Five Pieces of ADHD Relationship Advice, Take It or Leave ItAugust 1st, 2012 by admin
Bring in an ADHD Coach and/or join a support group. Professionals trained in ADHD will know the latest in brain science and will have a lifetime of experience in the issues that make you crazy every day. ADHD spouses and family members in a support group will be able to laugh with you, share your frustration, and explain tips that have worked for them in the past. Let go of your feeling of isolation and embrace the community.

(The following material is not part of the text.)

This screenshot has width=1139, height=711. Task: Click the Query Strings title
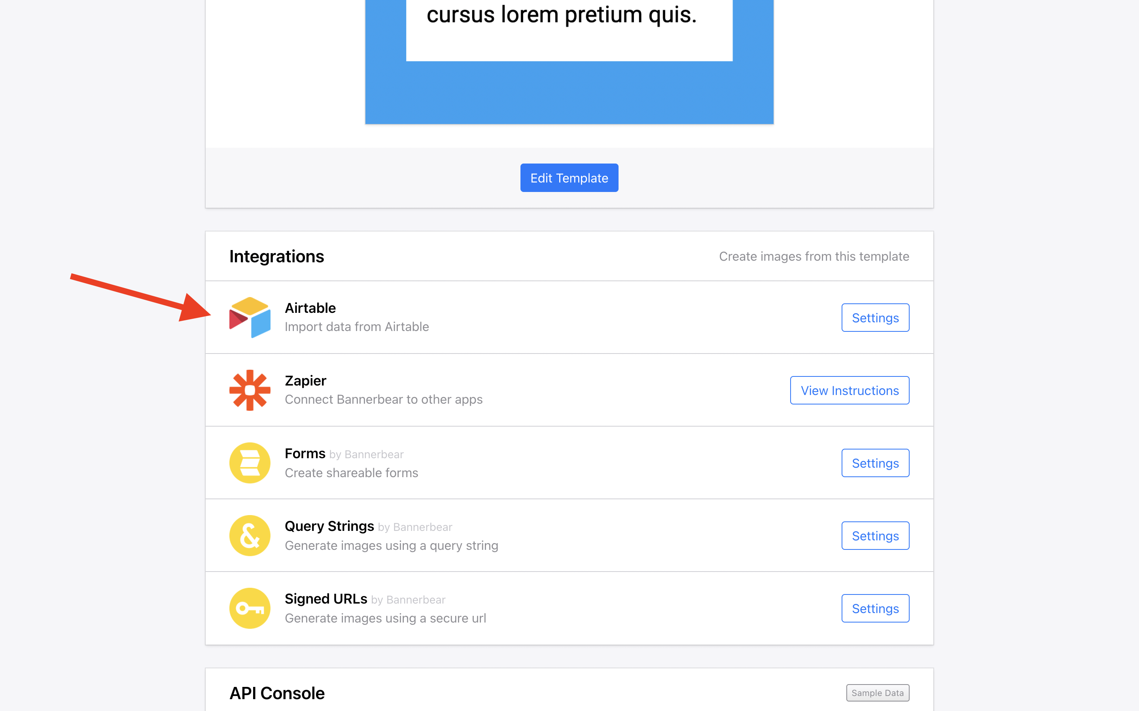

Ditch the scoreboard. So many of my clients’ fights come down to this: ‘I’d rather be right than have you and this relationship.’ My question: Who cares? Constant bickering and grudges chip away at the foundation of love for your relationship and family. Don’t lose something big for petty issues. Next time you’re sniping at each other over who is remembering the situation correctly, step back and put words to your emotions. Do you feel angry, disappointed, frustrated, degraded, betrayed, sad, lonely? You might be surprised by the words that come to mind. And then you’ll get to the real heart of the issue.

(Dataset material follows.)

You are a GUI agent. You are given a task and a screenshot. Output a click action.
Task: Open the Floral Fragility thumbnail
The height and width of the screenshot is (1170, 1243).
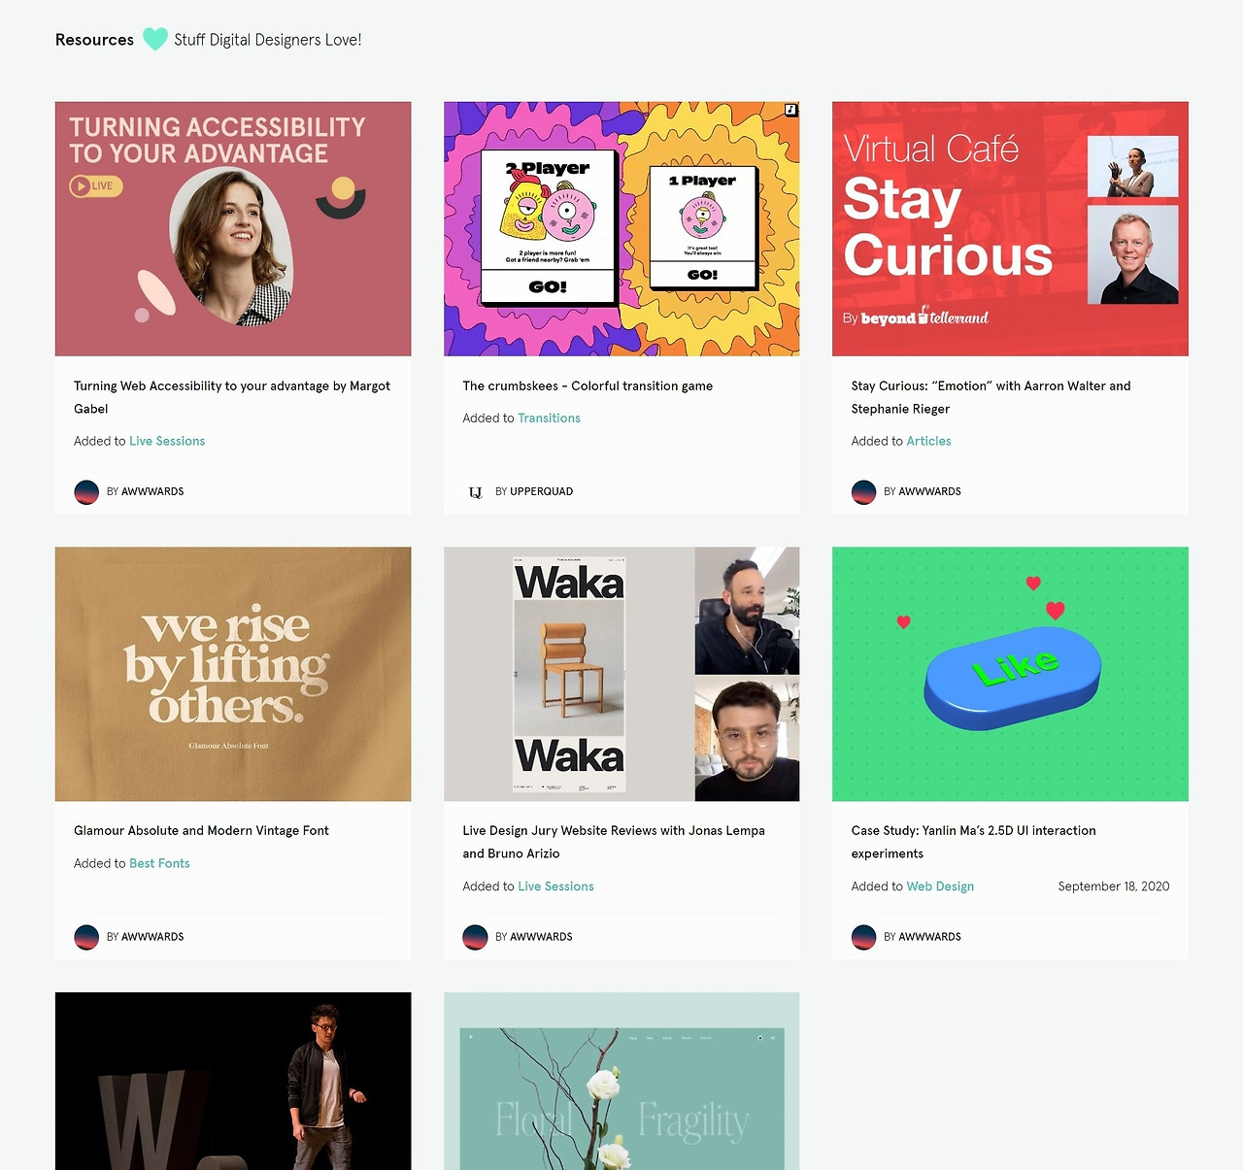pyautogui.click(x=622, y=1081)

Read books. Life-changing information lives within the covers of many books these days. Reading a book can alter your relationships forever when you recognize yourself and read about the solutions to your problems.
Look for patterns, but don’t sweat the small stuff. Keep track of problems by writing them down and working through them together or with a professional. Remember what worked and what different. When old habits come back around, tweak the routine and get things back on track. But don’t blow every slip up into a large-scale issue, like, Is our relationship ending? Has my partner fallen out of love?
Stick with it. Keep the big picture in mind: there is a big pay-off to having an ADHD-er in your life. They’re fun, creative, big thinkers, good problem solvers, highly successful, and caring, compassionate people. They learn fast when motivated to change a problem behavior. Just stick with them.